◆ **PARTS OF THE EXERCISE**:
**1.** Condense the paragraph of the Graceland essay that begins "I've probably botched the quote" into a short bulleted list that keeps its main facts.
**2.** For each statement, say yes or no depending on whether the Graceland essay supports it, and quote the words that decide it: (a) The writer's father was an Elvis Presley fan. (b) The Jungle Room has shag carpet on its ceiling. (c) Isaac Hayes's Cadillac has white fur on the inside.
**3.** In the Graceland essay, who called Elvis "hip-swivelin' man"?

◆ **SOURCE DOCUMENT**:
- - - -

I went to Graceland (with substantial reservations). There's a passage in (probably) part one of Peter Guralnick's biography on Elvis in which Elvis said to his father just after his mother, Gladys, died: I guess Mama won't be feeding chickens on the lawn any more.
I've probably botched the quote in some important way, but I like the sentiment, and I like the image that it makes about Graceland--there's something sort of hilarious and practical about using the front yard of a mansion to spread chicken feed. You can tell that Gladys was a sensible woman. (James Agee would have liked her.) I can tell why Elvis missed having this person in his life. These are the images that I didn't want to spoil. I didn't want to have that replaced by the image of shag carpeting (see the Jungle Room) or other examples of vintage furniture from 1974 (the year Elvis did had the substantial remodelling of the place), and I knew that going through Graceland would do something to that.
It did*, and I regret that, but I did find out things that I otherwise wouldn't have known. I got to see a copy of an article that I had heard about a long time ago from my father, who was not anything of an Elvis Presley fan, although he also had nothing against him either. Elvis was just another part of American culture that he had heard about in passing, in this case in a manner typical of the way I also hear about American culture, that is, from some art history professor who prepared a lecture in which he compared Elvis's facial features to classical Greek statuary. Now when I hear about this, I think about George Melly's ``Aeolian cadence'' article about The Beatles, but another part of me sort of likes the fact that this academic in 1956 was open-minded enough to say that ``hip-swivelin' man'' (as Ringo called him) was this classically beautiful figure. I like this because it underlines part of what I've mistrusted about Elvis--early Elvis, anyways. He was good-looking, too good-looking in a certain sense, to have anything to do with real rock and roll. Little Richard--now that's what rock and roll is supposed to be: six-inch pompadour, gay, maniacal, beautiful, but in fundamentally bizarre and eccentric way. Little Richard is what Elvis aspired towards in his gold lame suit. Little Richard is the person I would like to have appear at Al Green's sermon when he starts preaching against homosexuality. ``Wooooooooooooo...ooh mah soul'' You can imagine it now, and if you can't, there are kinescopes of Little Richard's appearances on Johnny Carson and Dick Cavett in the late 1960s in which he runs up and down the aisles and displaces the host, his face filling up the camera. You can imagine it, Rev. Al Green delivering his little homily against being gay, and Little Richard, called to action, feeling the spirit, rushing the pulpit, scaring away Al Green, commandeering the stage.
*Although it also raised some odd questions I haven't been able to figure out. Why is it, after all, that the white fur on the inside of Isaac Hayes's Cadillac (from the Stax Museum) works, but the shag carpet on the CEILING of the Jungle Room doesn't. Both are outrageous, although not as outrageous as Meret Oppenheim's Le Déjeuner en Fourrure (Breakfast in Fur/Fur Teacup). 1936. But Isaac Hayes's Cadillac has style (sort of the equivalent of The Coasters' ``Shopping for Clothes'' or Chuck Berry's ``No Money Down''; Elvis's Jungle Room doesn't. You'd want to ride in Isaac Hayes's car. You wouldn't want to live in Elvis's room.

- - - -

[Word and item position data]

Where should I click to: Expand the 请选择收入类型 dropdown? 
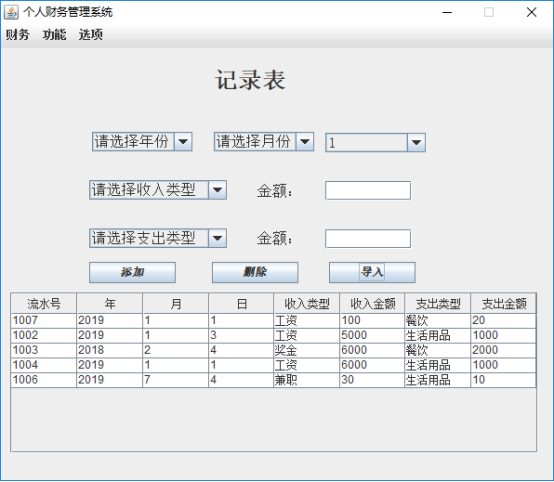158,190
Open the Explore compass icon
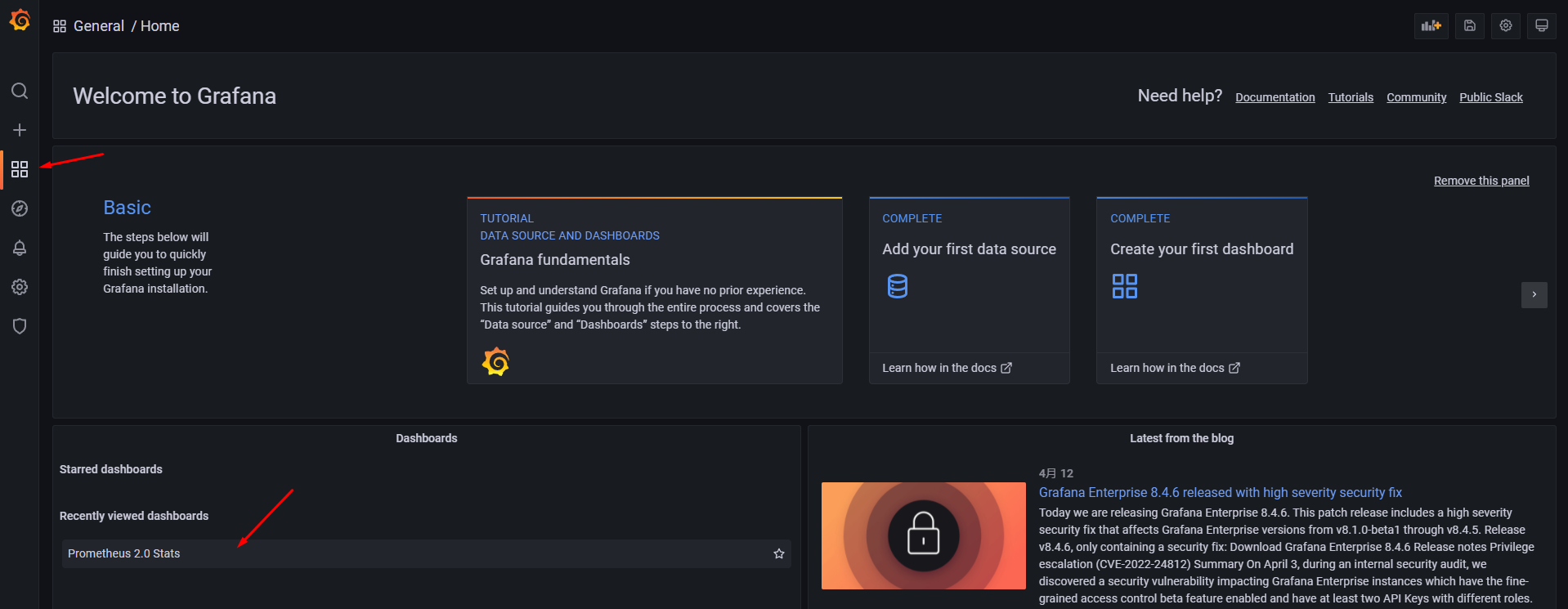1568x609 pixels. pyautogui.click(x=20, y=208)
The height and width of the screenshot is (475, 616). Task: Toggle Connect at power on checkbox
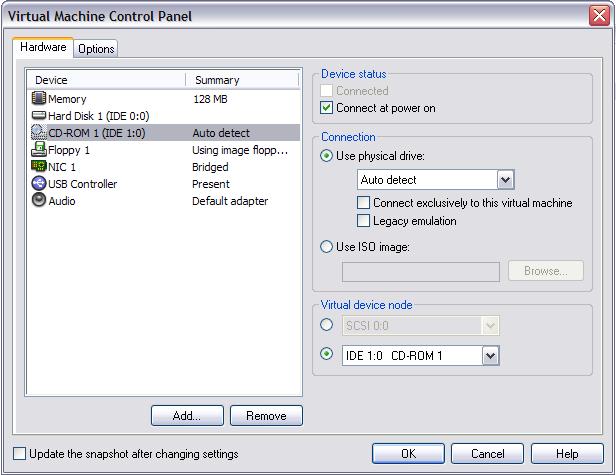coord(327,108)
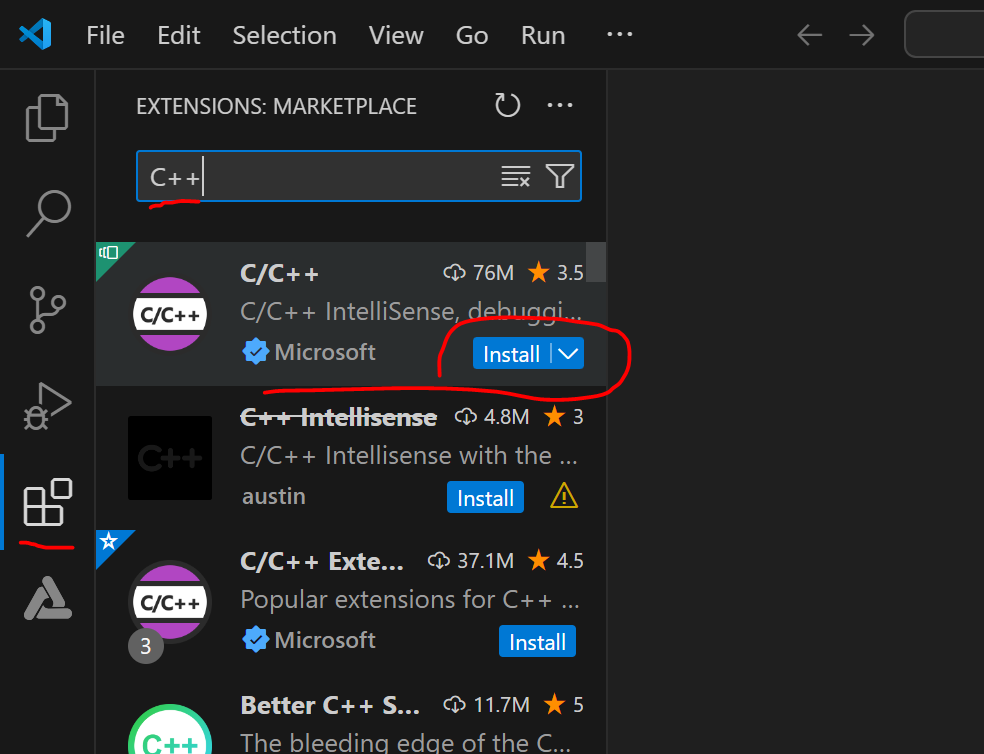This screenshot has height=754, width=984.
Task: Refresh the extensions marketplace list
Action: pos(507,105)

- - - -

◆ **RESULTS FOR THE EXERCISE**:
**1.**
- The quote may be wrong, but the writer likes its sentiment and its image of Graceland: spreading chicken feed on a mansion's front yard is both hilarious and practical.
- Gladys comes across as a sensible woman whom James Agee would have liked, and it is clear why Elvis missed her.
- The writer did not want those images replaced by the Jungle Room's shag carpeting or other vintage furniture from 1974, the year of Graceland's substantial remodeling.
- The writer knew that going through Graceland would affect those images.

**2.**
(a) No: "my father, who was not anything of an Elvis Presley fan"
(b) Yes: "the shag carpet on the CEILING of the Jungle Room"
(c) Yes: "the white fur on the inside of Isaac Hayes's Cadillac"

**3.** Ringo